— Task data —
^^^^

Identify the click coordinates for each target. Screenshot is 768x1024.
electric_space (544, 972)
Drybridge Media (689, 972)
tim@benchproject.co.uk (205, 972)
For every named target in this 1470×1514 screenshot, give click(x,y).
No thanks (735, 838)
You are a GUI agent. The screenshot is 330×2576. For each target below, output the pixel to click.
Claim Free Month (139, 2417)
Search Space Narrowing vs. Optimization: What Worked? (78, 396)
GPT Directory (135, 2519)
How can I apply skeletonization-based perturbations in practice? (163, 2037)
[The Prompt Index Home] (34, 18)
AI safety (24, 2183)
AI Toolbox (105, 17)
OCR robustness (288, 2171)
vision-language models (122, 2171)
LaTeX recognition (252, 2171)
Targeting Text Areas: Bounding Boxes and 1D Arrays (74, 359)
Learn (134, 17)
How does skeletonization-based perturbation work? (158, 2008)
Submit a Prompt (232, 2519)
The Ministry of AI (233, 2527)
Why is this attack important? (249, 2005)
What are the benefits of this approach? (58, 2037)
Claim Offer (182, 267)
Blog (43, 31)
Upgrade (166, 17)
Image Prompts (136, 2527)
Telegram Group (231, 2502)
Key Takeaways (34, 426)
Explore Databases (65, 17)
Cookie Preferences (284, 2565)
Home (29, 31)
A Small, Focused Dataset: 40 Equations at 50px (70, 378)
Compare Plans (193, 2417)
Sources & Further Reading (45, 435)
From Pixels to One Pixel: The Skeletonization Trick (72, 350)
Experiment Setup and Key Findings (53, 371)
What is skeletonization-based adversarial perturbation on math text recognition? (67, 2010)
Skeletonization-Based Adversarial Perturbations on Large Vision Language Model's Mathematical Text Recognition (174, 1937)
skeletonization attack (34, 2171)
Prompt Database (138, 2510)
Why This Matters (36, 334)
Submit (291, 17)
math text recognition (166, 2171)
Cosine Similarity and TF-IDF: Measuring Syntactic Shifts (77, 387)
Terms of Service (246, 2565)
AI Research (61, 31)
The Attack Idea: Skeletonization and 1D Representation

^^^^

— What the task requires —
A faithful, word-for-word transcript of the material above is the required answer.

— Exercise result —
Identify the click coordinates for each target. Screenshot is 768x1024.
electric_space (544, 972)
Drybridge Media (689, 972)
tim@benchproject.co.uk (205, 972)
For every named target in this 1470×1514 screenshot, give click(x,y).
No thanks (735, 838)
You are a GUI agent. The screenshot is 330×2576. For each target below, output the pixel to click.
Claim Free Month (139, 2417)
Search Space Narrowing vs. Optimization: What Worked? (78, 396)
GPT Directory (135, 2519)
How can I apply skeletonization-based perturbations in practice? (163, 2037)
[The Prompt Index Home] (34, 18)
AI safety (24, 2183)
AI Toolbox (105, 17)
OCR robustness (288, 2171)
vision-language models (122, 2171)
LaTeX recognition (252, 2171)
Targeting Text Areas: Bounding Boxes and 1D Arrays (74, 359)
Learn (134, 17)
How does skeletonization-based perturbation work? (158, 2008)
Submit a Prompt (232, 2519)
The Ministry of AI (233, 2527)
Why is this attack important? (249, 2005)
What are the benefits of this approach? (58, 2037)
Claim Offer (182, 267)
Blog (43, 31)
Upgrade (166, 17)
Image Prompts (136, 2527)
Telegram Group (231, 2502)
Key Takeaways (34, 426)
Explore Databases (65, 17)
Cookie Preferences (284, 2565)
Home (29, 31)
A Small, Focused Dataset: 40 Equations at 50px (70, 378)
Compare Plans (193, 2417)
Sources & Further Reading (45, 435)
From Pixels to One Pixel: The Skeletonization Trick (72, 350)
Experiment Setup and Key Findings (53, 371)
What is skeletonization-based adversarial perturbation on math text recognition? (67, 2010)
Skeletonization-Based Adversarial Perturbations on Large Vision Language Model's Mathematical Text Recognition (174, 1937)
skeletonization attack (34, 2171)
Prompt Database (138, 2510)
Why This Matters (36, 334)
Submit (291, 17)
math text recognition (166, 2171)
Cosine Similarity and TF-IDF: Measuring Syntactic Shifts (77, 387)
Terms of Service (246, 2565)
AI Research (61, 31)
The Attack Idea: Skeletonization and 1D Representation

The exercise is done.